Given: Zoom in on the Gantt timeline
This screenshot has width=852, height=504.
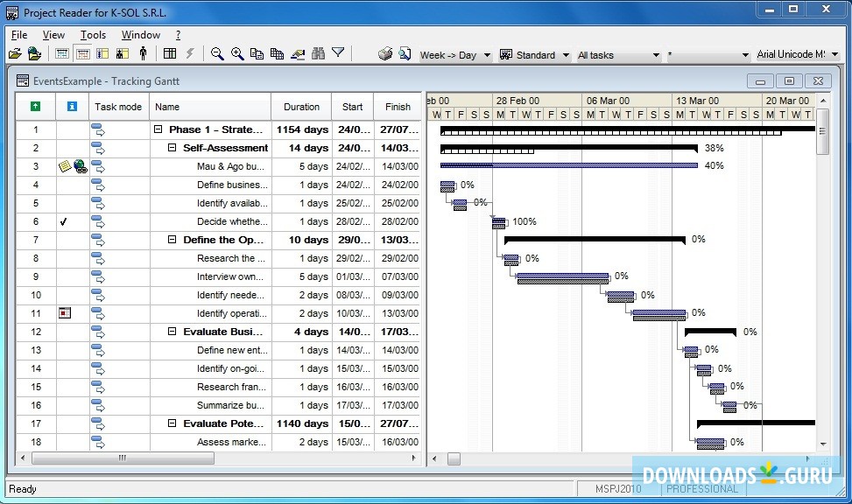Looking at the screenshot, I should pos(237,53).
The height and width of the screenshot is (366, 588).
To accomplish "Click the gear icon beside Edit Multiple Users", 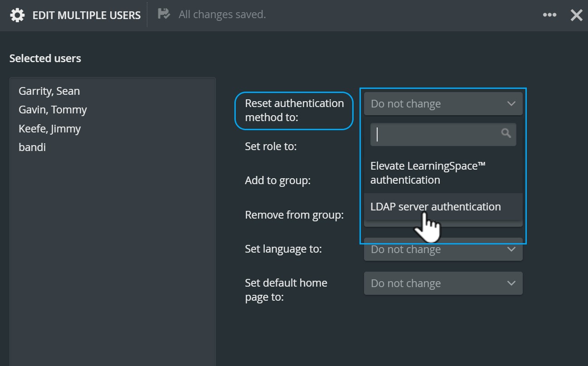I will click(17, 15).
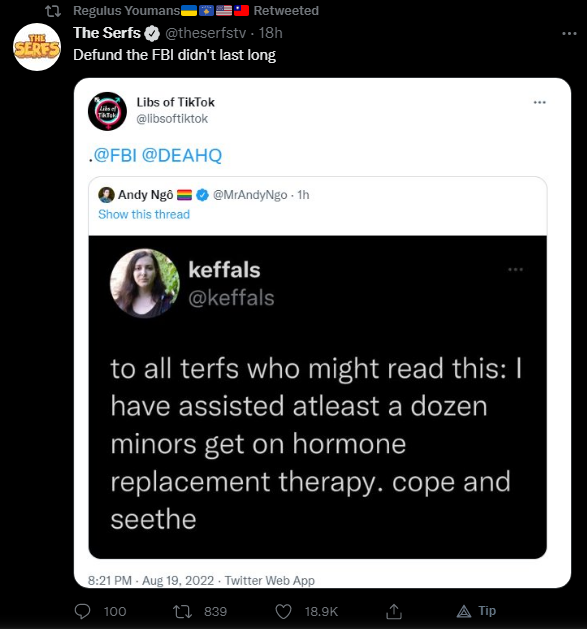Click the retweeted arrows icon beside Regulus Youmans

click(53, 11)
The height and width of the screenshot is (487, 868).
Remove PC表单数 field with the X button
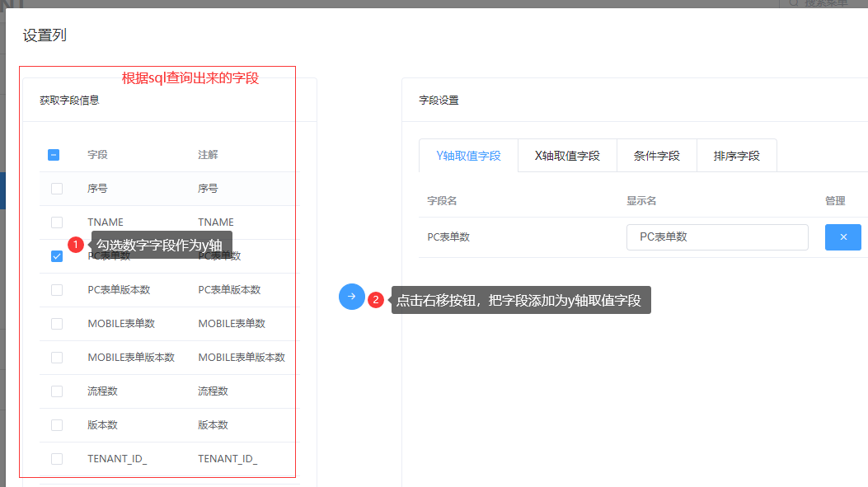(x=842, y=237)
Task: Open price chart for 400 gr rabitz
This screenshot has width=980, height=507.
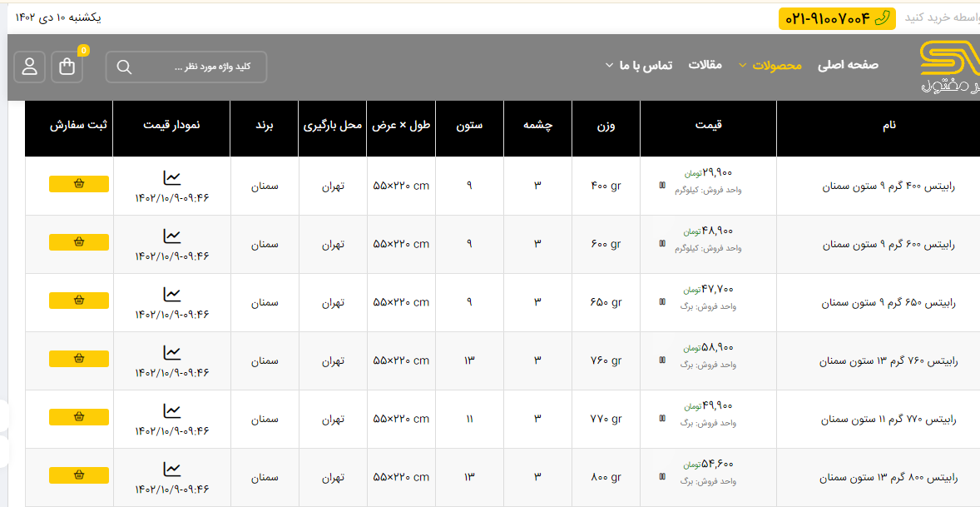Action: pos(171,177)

* * *

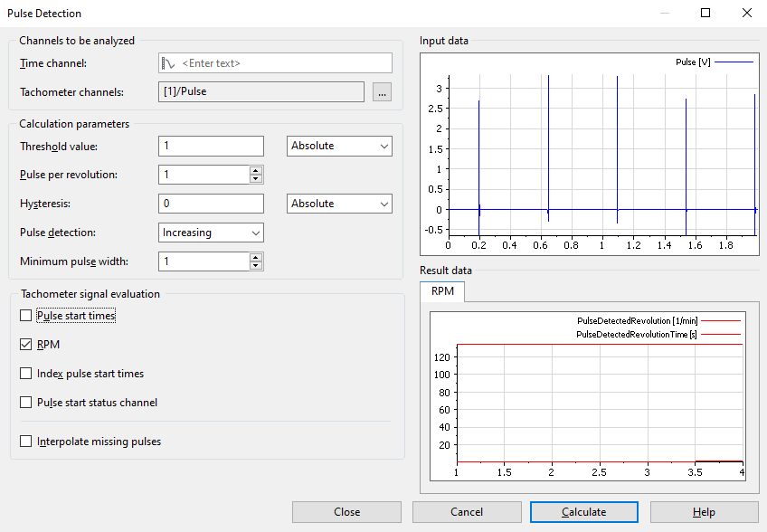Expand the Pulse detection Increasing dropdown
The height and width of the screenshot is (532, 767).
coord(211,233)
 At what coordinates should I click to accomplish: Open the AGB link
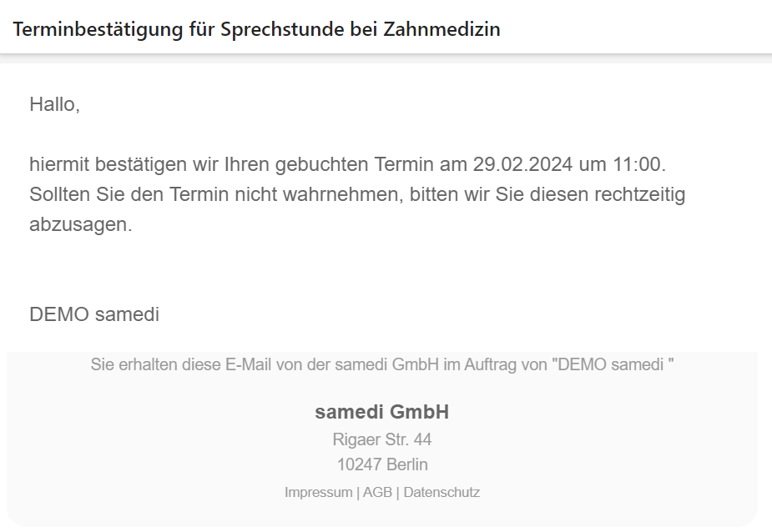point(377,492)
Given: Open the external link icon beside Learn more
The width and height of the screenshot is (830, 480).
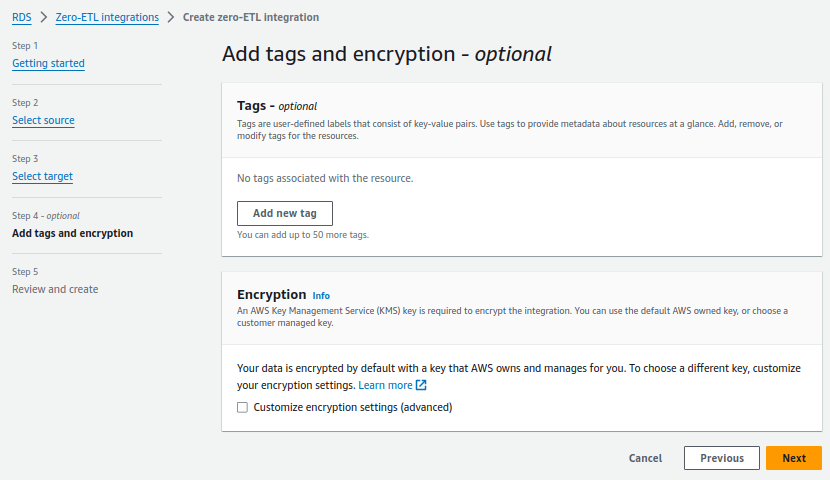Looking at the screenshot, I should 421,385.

...

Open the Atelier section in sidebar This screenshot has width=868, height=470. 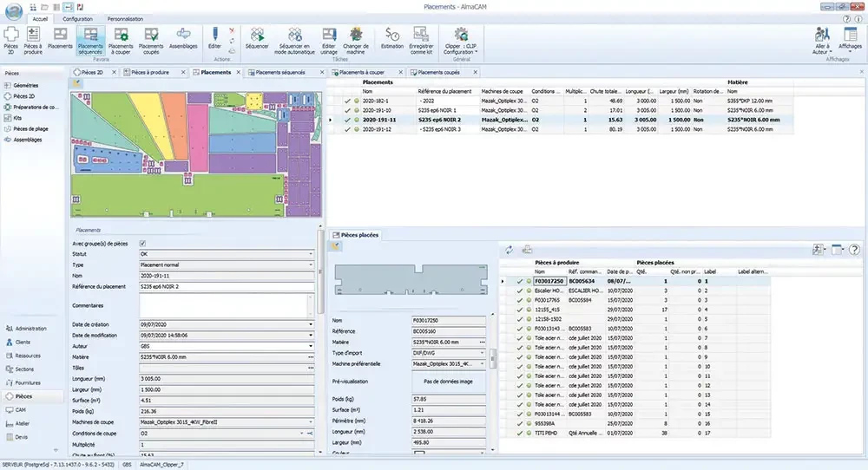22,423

| TASK TO CARRY OUT |
Determine how many lines in the listing hold the word "Given". Give only that figure.

| TASK SOLUTION |
2